# Brief
In the entries below, which lines run from the one containing "Астрология и гороскоп (1896, 73)" to the one containing "Любовные остросюжетные романы (53, 659)"? Copy exactly those lines, ends included, and no others.

# Provided records
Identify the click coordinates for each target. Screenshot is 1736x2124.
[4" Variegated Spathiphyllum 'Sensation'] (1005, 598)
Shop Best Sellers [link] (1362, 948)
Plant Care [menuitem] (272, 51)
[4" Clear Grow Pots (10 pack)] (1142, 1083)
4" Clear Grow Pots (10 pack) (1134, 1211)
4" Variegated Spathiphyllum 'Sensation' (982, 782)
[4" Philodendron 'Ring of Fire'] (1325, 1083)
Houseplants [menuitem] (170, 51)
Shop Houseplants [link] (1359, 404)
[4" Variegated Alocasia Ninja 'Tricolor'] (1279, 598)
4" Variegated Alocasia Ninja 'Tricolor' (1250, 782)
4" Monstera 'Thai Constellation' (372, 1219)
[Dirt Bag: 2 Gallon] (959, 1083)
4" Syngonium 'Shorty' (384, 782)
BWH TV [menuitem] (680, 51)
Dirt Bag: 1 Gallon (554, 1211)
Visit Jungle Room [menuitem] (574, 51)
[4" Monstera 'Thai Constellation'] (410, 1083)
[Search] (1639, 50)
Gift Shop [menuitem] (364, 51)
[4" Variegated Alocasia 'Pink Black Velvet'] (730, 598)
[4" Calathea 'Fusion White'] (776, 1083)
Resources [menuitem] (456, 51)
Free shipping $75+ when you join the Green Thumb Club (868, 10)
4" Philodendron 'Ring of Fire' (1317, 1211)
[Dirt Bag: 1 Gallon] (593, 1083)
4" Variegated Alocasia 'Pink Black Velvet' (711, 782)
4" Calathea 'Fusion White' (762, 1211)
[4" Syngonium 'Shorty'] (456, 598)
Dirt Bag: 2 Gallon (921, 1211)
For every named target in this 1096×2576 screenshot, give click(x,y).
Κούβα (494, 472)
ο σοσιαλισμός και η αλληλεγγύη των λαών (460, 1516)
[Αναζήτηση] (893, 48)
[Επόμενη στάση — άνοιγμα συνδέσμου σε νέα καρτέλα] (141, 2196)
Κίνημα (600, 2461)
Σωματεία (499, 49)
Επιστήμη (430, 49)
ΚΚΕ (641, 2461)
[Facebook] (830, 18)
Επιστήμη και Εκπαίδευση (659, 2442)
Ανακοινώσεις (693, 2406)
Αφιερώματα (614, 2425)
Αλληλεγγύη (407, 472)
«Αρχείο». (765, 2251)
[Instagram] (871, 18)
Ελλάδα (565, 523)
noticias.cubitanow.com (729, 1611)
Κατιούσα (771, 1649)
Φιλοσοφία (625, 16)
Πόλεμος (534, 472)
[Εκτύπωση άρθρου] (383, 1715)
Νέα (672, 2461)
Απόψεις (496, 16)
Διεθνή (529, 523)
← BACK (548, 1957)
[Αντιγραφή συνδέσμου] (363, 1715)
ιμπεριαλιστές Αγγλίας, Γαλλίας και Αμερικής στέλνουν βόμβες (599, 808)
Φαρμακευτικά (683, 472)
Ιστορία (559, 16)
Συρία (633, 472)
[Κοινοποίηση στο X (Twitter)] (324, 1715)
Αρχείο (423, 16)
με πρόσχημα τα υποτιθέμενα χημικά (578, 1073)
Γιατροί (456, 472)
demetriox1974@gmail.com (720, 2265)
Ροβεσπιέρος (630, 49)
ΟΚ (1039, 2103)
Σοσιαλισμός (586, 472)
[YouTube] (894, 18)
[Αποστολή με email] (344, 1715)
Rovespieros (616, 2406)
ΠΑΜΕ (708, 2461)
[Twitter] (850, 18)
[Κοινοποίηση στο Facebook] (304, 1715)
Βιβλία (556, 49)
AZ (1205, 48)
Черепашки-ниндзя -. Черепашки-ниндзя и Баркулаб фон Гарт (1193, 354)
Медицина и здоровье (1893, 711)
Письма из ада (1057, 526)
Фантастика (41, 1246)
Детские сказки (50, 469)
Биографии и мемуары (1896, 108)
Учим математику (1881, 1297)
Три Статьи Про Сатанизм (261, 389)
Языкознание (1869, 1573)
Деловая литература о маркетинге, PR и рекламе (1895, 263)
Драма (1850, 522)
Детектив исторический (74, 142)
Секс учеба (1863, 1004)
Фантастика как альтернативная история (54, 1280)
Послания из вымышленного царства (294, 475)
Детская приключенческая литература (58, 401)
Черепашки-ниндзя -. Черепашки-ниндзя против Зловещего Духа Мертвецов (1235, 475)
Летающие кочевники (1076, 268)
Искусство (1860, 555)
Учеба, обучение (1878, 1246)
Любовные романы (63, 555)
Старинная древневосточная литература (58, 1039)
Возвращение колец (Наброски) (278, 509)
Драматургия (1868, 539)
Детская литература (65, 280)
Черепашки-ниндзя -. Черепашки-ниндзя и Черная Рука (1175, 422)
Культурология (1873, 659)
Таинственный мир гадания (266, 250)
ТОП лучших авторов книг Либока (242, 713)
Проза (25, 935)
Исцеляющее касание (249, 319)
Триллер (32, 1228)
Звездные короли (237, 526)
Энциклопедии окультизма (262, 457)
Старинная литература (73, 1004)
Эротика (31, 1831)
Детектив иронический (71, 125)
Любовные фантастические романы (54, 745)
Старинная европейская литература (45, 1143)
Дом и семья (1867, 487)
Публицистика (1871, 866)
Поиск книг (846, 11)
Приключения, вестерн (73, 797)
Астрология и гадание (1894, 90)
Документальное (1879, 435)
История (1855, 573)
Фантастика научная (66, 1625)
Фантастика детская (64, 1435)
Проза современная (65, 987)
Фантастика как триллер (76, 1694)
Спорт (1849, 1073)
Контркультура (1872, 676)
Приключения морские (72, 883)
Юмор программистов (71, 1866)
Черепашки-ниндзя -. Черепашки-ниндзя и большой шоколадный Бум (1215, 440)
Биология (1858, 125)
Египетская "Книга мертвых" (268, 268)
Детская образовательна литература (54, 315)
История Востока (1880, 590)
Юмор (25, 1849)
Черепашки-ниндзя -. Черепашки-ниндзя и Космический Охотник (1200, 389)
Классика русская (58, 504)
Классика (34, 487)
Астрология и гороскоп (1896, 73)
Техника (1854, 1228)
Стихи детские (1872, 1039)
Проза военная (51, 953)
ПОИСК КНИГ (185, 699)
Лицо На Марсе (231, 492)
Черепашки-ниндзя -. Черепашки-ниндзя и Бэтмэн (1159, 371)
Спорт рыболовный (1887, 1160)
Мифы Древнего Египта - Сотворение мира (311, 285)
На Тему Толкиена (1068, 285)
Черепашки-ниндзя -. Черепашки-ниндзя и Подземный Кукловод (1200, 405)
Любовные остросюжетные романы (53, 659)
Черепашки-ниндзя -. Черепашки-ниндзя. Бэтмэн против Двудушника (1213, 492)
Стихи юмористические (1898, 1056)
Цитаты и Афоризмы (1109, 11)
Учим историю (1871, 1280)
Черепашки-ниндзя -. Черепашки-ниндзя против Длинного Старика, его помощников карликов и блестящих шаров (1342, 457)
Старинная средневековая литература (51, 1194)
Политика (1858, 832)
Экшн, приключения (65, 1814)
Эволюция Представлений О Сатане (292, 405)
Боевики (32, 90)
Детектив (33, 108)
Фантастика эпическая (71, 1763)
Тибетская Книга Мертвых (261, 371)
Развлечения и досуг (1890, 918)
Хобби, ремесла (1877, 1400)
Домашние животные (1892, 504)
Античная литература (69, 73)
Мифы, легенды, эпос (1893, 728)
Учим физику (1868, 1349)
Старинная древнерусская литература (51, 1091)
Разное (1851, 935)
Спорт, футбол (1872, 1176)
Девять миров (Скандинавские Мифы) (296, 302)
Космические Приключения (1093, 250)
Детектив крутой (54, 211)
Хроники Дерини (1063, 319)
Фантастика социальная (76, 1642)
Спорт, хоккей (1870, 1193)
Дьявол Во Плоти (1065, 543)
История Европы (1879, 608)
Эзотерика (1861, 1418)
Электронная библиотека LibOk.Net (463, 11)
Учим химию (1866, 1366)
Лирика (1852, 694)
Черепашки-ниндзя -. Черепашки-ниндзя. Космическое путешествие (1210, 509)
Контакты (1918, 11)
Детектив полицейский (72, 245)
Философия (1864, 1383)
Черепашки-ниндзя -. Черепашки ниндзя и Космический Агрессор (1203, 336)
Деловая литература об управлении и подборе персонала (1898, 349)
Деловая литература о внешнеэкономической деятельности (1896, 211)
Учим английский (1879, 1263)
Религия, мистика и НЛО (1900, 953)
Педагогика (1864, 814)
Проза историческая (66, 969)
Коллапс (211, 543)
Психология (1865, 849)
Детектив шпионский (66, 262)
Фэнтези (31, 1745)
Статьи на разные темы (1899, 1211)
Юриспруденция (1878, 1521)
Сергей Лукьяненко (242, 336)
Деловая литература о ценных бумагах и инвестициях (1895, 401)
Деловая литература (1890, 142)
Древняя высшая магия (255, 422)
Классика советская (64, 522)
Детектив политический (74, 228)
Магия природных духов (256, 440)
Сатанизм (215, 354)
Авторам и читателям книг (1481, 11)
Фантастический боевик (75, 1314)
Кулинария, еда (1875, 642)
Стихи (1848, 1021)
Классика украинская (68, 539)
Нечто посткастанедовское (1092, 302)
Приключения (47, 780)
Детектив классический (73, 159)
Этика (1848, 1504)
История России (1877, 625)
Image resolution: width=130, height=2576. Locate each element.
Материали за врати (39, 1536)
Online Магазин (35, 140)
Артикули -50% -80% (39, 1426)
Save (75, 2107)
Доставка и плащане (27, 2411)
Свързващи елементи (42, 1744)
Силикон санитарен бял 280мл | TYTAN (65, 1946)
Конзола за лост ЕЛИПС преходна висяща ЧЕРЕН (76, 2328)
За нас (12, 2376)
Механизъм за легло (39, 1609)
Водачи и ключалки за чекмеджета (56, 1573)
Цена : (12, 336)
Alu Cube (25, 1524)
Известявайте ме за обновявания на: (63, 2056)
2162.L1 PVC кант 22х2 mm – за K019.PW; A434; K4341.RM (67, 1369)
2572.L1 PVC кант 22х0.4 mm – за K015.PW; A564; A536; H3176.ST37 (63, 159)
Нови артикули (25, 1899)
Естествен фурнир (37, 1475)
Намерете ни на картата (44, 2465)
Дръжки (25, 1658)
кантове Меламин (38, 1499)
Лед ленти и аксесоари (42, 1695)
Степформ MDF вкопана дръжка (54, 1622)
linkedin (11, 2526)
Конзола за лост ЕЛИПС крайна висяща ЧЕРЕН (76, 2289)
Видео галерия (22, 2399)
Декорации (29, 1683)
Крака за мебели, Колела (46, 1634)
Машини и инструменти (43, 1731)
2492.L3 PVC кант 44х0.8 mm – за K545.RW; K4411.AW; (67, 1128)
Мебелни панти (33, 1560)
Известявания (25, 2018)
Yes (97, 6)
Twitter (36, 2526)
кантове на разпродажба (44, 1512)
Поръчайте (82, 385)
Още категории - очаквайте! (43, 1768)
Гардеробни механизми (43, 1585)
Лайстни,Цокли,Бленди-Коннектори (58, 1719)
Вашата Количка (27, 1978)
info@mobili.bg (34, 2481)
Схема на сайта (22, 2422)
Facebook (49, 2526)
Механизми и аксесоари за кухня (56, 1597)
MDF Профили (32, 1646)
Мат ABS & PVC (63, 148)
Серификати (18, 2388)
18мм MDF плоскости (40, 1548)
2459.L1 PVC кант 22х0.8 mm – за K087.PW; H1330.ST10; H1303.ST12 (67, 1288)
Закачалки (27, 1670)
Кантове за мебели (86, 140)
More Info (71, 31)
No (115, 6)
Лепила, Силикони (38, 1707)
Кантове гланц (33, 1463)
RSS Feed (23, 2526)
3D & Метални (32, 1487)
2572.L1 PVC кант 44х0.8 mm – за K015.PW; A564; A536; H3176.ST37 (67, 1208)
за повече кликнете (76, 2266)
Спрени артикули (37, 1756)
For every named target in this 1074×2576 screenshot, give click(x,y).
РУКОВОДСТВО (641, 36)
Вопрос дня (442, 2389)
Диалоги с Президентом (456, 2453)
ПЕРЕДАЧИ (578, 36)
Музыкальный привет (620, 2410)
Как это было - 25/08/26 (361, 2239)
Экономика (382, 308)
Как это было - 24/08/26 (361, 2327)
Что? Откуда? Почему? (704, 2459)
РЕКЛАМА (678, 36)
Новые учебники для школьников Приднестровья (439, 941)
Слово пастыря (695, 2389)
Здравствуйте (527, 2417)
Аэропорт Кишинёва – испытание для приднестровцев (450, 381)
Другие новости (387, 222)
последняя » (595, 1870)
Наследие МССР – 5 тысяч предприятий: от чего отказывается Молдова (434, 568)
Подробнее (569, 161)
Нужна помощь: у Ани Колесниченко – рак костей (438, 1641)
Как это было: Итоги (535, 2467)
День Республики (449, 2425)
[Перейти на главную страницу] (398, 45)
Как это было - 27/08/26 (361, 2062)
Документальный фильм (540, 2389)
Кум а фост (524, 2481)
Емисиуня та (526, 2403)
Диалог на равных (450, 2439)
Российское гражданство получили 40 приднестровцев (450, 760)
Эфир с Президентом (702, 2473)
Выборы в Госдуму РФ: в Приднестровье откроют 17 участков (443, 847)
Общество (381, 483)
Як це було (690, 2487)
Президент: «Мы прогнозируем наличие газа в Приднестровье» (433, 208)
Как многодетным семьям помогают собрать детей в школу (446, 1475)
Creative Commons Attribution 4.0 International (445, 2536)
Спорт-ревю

# Response below
Астрология и гороскоп (1896, 73)
Техника (1854, 1228)
Стихи детские (1872, 1039)
Проза военная (51, 953)
ПОИСК КНИГ (185, 699)
Лицо На Марсе (231, 492)
Черепашки-ниндзя -. Черепашки-ниндзя и Бэтмэн (1159, 371)
Спорт рыболовный (1887, 1160)
Мифы Древнего Египта - Сотворение мира (311, 285)
На Тему Толкиена (1068, 285)
Черепашки-ниндзя -. Черепашки-ниндзя и Подземный Кукловод (1200, 405)
Любовные остросюжетные романы (53, 659)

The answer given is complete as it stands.